What is required: Among the following entries, count the lines that contain "pixel" and report only the result.
[Material supplied]
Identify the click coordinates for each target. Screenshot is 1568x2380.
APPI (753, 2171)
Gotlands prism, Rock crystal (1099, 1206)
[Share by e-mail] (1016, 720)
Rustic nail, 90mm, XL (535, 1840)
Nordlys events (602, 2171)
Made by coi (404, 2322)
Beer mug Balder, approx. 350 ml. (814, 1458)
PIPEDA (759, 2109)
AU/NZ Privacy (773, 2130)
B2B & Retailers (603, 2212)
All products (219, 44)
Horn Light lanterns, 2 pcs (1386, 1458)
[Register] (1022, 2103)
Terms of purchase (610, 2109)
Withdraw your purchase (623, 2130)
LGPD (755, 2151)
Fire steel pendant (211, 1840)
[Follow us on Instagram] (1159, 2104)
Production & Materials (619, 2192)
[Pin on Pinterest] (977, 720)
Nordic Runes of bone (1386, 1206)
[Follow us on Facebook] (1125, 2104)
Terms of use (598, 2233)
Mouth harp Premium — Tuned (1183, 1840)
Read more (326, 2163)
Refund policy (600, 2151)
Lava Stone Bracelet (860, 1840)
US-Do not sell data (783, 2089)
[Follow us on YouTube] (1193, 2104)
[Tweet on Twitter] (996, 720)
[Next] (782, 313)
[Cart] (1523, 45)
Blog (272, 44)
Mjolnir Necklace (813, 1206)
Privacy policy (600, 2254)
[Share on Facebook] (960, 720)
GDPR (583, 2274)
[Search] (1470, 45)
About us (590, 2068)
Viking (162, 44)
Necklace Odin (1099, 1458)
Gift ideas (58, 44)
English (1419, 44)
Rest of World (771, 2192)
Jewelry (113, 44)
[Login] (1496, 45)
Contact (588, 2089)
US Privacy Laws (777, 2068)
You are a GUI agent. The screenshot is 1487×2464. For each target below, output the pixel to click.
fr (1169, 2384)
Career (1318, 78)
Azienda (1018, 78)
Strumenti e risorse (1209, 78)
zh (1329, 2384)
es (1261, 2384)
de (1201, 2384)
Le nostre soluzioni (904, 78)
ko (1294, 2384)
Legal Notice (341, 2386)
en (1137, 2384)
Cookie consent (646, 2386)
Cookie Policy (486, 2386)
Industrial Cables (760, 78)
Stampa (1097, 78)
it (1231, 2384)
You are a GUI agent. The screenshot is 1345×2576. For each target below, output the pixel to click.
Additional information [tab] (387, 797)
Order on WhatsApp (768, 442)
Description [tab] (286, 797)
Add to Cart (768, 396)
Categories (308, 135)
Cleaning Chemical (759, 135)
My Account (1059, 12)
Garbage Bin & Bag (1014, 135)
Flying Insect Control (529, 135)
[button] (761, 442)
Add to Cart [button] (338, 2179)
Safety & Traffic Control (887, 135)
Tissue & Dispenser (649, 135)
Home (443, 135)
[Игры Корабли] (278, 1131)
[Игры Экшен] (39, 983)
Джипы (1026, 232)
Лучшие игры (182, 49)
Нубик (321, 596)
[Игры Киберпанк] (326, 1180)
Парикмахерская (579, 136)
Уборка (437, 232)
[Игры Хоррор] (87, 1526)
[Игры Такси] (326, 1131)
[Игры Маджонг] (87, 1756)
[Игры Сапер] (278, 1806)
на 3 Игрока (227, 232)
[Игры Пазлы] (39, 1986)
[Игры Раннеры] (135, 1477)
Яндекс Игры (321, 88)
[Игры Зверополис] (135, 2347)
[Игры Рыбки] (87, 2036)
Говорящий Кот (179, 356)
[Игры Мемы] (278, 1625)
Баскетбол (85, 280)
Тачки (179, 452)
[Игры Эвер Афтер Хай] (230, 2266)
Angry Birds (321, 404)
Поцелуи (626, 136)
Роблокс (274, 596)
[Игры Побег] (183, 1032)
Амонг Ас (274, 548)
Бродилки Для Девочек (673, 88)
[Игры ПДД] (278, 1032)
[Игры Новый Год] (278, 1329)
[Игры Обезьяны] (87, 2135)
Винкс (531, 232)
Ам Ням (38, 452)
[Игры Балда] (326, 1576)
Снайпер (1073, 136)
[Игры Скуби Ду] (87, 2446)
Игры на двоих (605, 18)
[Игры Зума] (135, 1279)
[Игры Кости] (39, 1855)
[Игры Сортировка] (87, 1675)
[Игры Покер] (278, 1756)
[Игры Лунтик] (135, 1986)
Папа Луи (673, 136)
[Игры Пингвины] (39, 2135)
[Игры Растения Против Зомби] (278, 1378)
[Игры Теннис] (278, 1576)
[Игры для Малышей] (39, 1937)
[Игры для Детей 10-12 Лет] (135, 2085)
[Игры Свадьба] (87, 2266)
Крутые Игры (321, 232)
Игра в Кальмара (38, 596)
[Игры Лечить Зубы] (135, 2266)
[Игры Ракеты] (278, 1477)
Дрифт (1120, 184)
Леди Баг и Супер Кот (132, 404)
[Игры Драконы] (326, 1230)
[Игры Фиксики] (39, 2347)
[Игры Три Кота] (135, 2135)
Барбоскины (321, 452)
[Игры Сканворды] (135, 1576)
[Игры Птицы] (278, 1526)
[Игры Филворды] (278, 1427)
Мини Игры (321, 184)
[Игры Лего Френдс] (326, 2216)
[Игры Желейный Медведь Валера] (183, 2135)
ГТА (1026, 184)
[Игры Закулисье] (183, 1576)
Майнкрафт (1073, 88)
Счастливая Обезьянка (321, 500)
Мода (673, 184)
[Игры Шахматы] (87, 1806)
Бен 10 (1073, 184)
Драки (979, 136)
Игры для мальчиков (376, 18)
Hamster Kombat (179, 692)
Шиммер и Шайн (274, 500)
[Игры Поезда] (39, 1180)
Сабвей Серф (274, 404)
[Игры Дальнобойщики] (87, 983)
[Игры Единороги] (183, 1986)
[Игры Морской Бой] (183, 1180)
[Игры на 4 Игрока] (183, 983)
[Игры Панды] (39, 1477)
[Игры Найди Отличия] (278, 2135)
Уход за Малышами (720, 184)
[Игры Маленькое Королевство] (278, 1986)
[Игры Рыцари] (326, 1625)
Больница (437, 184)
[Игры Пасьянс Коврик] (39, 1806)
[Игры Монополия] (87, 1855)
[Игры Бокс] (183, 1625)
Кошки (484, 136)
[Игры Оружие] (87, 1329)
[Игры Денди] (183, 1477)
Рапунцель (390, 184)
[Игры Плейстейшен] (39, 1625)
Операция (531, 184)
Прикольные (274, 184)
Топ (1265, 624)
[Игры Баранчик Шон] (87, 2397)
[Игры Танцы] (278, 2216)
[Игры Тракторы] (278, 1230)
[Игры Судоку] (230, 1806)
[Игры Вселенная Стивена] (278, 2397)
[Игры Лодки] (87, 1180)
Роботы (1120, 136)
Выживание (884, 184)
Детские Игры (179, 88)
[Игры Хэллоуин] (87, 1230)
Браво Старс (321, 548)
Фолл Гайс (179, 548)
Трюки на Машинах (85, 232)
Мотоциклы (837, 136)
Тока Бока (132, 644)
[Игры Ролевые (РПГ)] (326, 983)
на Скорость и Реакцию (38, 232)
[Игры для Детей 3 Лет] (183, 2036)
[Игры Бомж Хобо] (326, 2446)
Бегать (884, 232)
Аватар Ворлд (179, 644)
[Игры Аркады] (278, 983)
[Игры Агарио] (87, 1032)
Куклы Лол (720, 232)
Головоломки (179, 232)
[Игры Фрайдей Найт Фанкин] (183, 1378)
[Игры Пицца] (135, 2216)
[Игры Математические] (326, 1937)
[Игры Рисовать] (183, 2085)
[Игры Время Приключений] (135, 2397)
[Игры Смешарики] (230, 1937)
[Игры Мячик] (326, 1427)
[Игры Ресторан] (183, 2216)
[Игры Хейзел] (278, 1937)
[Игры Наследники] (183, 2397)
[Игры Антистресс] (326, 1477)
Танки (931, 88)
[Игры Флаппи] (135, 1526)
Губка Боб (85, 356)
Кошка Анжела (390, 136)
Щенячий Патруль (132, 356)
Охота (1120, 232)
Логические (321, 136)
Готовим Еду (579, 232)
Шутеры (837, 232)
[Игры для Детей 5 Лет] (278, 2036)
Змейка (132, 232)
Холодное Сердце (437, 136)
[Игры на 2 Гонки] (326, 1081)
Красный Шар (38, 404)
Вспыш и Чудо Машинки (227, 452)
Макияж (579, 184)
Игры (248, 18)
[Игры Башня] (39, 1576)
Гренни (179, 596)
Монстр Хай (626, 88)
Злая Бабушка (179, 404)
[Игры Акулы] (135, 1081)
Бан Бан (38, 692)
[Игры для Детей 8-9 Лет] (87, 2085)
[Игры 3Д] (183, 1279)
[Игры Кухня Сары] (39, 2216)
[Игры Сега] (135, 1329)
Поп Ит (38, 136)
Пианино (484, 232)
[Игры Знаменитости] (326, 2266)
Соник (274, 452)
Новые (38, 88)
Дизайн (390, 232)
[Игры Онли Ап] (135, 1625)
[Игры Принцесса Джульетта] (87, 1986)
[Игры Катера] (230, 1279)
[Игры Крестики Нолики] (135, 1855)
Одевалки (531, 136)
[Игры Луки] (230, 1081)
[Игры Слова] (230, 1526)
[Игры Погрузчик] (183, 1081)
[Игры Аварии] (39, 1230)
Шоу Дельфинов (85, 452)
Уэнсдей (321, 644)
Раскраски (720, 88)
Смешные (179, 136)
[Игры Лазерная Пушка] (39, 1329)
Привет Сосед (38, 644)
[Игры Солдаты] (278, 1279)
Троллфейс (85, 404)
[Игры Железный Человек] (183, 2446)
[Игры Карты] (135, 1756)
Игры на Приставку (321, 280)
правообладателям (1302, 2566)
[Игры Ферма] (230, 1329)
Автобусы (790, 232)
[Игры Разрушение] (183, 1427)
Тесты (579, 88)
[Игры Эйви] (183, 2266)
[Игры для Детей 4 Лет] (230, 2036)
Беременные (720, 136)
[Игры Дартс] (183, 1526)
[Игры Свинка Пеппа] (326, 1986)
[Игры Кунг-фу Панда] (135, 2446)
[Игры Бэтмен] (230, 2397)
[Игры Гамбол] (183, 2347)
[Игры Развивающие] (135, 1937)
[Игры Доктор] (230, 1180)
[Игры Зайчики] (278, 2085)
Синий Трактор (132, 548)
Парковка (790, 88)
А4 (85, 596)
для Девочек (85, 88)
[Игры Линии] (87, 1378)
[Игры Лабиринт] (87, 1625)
[/Material supplied]
Exercise answer: 2